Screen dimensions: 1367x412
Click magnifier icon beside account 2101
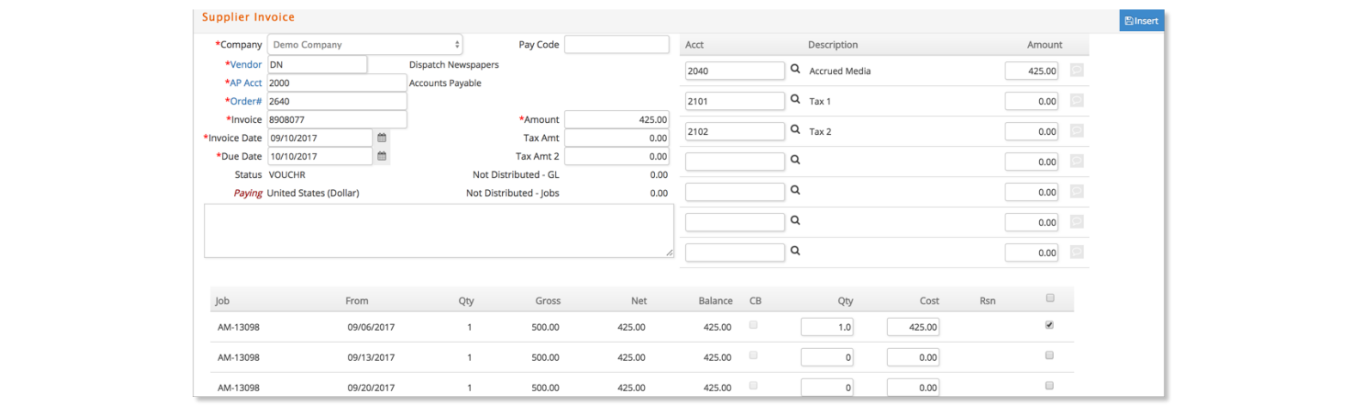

...

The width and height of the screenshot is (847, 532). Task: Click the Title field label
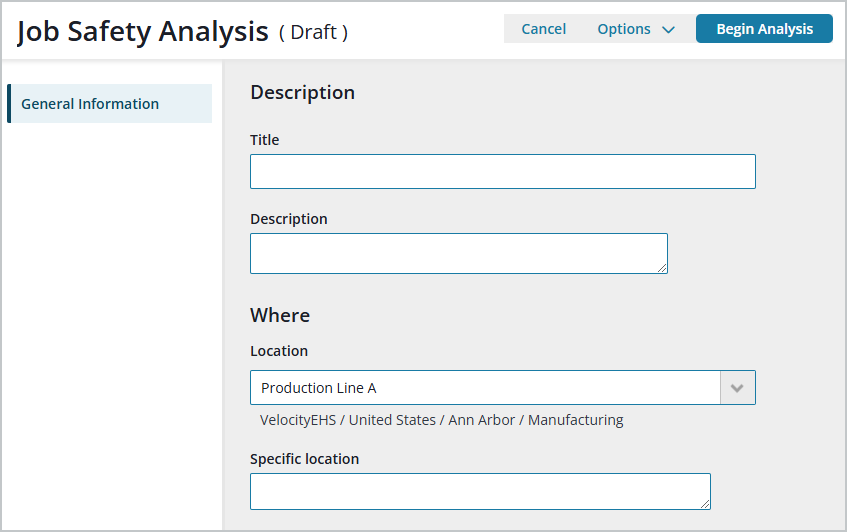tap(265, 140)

--

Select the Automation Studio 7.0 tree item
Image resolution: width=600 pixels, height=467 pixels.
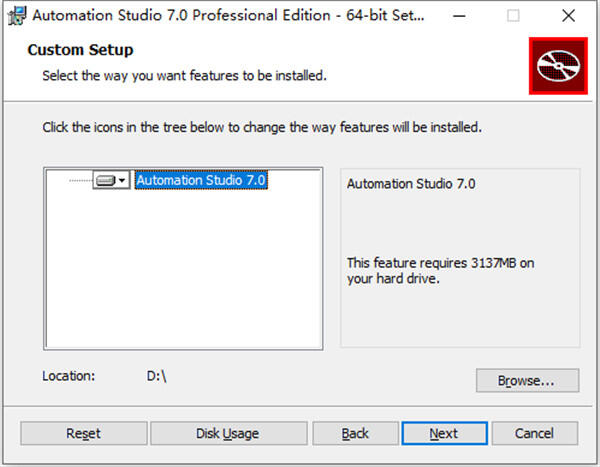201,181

**PROBLEM TO SOLVE**
All lines in the listing above from the line containing "Screen dimensions: 1367x412" to the line containing "Click magnifier icon beside account 2101", inclusive, should be retyped exactly; no other lines should appear.

**OUTPUT BELOW**
Screen dimensions: 1367x412
Click magnifier icon beside account 2101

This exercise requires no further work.